▶ Task directions: Please restate the data word for word.

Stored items
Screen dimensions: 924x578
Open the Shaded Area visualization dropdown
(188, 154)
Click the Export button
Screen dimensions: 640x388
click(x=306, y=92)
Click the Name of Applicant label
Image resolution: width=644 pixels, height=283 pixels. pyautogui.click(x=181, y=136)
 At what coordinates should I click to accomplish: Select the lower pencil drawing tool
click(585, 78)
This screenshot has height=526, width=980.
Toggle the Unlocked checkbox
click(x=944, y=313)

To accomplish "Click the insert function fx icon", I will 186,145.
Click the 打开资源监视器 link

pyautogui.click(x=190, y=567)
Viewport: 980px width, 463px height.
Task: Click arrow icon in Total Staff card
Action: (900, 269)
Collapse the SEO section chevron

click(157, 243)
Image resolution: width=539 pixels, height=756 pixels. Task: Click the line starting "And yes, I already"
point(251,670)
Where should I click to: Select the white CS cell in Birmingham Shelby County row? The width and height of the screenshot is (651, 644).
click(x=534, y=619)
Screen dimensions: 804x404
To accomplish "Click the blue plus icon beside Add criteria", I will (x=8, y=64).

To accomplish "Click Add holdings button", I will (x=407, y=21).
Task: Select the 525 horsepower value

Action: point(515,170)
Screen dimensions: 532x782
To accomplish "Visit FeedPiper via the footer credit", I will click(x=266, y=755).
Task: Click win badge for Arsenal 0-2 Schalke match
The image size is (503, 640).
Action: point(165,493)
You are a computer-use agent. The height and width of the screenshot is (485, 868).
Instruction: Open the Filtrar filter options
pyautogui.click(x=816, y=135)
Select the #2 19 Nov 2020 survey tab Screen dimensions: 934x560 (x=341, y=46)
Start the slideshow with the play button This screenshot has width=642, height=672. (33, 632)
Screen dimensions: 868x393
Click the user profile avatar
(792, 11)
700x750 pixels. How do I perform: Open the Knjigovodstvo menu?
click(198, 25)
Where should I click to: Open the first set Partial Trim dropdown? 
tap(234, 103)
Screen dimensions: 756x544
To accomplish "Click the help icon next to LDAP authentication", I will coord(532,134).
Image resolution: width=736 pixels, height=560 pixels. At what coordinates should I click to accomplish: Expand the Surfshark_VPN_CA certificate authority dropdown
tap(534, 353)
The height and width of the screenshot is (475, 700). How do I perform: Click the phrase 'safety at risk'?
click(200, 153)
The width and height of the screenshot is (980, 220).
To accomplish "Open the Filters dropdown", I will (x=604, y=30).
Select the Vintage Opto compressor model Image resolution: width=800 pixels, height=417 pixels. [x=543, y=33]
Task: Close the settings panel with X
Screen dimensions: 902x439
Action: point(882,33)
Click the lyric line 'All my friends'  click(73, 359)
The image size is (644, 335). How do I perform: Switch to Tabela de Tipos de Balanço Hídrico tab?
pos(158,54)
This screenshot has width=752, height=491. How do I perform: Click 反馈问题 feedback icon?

▶ Answer to the problem:
Screen dimensions: 924x578
Open the Shaded Area visualization dropdown
(188, 154)
Click the Export button
Screen dimensions: 640x388
click(x=306, y=92)
Click the Name of Applicant label
Image resolution: width=644 pixels, height=283 pixels. pyautogui.click(x=181, y=136)
 At what coordinates should I click to accomplish: Select the lower pencil drawing tool
click(585, 78)
This screenshot has height=526, width=980.
Toggle the Unlocked checkbox
click(x=944, y=313)

To accomplish "Click the insert function fx icon", I will 186,145.
Click the 打开资源监视器 link

pyautogui.click(x=190, y=567)
Viewport: 980px width, 463px height.
Task: Click arrow icon in Total Staff card
Action: (900, 269)
Collapse the SEO section chevron

click(157, 243)
Image resolution: width=539 pixels, height=756 pixels. Task: Click the line starting "And yes, I already"
point(251,670)
Where should I click to: Select the white CS cell in Birmingham Shelby County row? The width and height of the screenshot is (651, 644).
click(x=534, y=619)
Screen dimensions: 804x404
To accomplish "Click the blue plus icon beside Add criteria", I will (x=8, y=64).

To accomplish "Click Add holdings button", I will (x=407, y=21).
Task: Select the 525 horsepower value

Action: point(515,170)
Screen dimensions: 532x782
To accomplish "Visit FeedPiper via the footer credit", I will click(x=266, y=755).
Task: Click win badge for Arsenal 0-2 Schalke match
The image size is (503, 640).
Action: point(165,493)
You are a computer-use agent. The height and width of the screenshot is (485, 868).
Instruction: Open the Filtrar filter options
pyautogui.click(x=816, y=135)
Select the #2 19 Nov 2020 survey tab Screen dimensions: 934x560 (x=341, y=46)
Start the slideshow with the play button This screenshot has width=642, height=672. (33, 632)
Screen dimensions: 868x393
Click the user profile avatar
(792, 11)
700x750 pixels. How do I perform: Open the Knjigovodstvo menu?
click(198, 25)
Where should I click to: Open the first set Partial Trim dropdown? 
tap(234, 103)
Screen dimensions: 756x544
To accomplish "Click the help icon next to LDAP authentication", I will coord(532,134).
Image resolution: width=736 pixels, height=560 pixels. At what coordinates should I click to accomplish: Expand the Surfshark_VPN_CA certificate authority dropdown
tap(534, 353)
The height and width of the screenshot is (475, 700). How do I perform: Click the phrase 'safety at risk'?
click(200, 153)
The width and height of the screenshot is (980, 220).
To accomplish "Open the Filters dropdown", I will (x=604, y=30).
Select the Vintage Opto compressor model Image resolution: width=800 pixels, height=417 pixels. [x=543, y=33]
Task: Close the settings panel with X
Screen dimensions: 902x439
Action: point(882,33)
Click the lyric line 'All my friends'  click(73, 359)
The image size is (644, 335). How do I perform: Switch to Tabela de Tipos de Balanço Hídrico tab?
pos(158,54)
This screenshot has width=752, height=491. How do I perform: Click 反馈问题 feedback icon?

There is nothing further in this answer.